Rinascimento gaberiano
Se buona parte dei media sembrano aver dimenticato l’importanza del lavoro di Gaber, stupisce positivamente trovarlo invece tra le influenze di alcuni nuovi talenti dello scenario musicale, soprattutto urban. La centralità di Gaber come fonte di ispirazione viene esplicitamente sottolineata da Madame, che lo cita e lo inserisce nelle playlist condivise coi fan, così come da Ghali (che ha inserito un verso di Destra-sinistra nella sua Cara Italia) e da Margherita Vicario, la cui carriera è iniziata con un approccio molto vicino al teatro-canzone. Eredità che affiorano e non solo in ambito musicale: Francesco Centorame, venticinquenne attore di Skam Italia, proprio in un’intervista con Lorenzo Luporini ha raccontato di aver trovato in Gaber, oltre un modello per la recitazione, anche un conforto diretto, «un compagno», nel corso dei vissuti depressivi sperimentati durante l’adolescenza.

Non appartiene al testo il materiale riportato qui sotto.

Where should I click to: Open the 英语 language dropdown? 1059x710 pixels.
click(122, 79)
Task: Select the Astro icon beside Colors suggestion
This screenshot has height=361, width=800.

Tutti questi esempi del lascito del Signor G tra i giovanissimi fanno ben sperare che si possa assistere presto a un vero rinascimento gaberiano, a una rimessa in circolo dell’opera di questo maestro dell’ironia perturbante, che non smette di parlarci attraverso i decenni. Un talento dall’ironia – più tenera, fraterna, che cinica – in grado di illuminare le faglie della nostra vita emotiva, spingendoci a maneggiarle con la cura di un’introspezione finalmente libera dalla retorica con cui media e luoghi comuni tendono ancora oggi a fraintenderle e tradirle, inibendo la spregiudicata passione che meritano.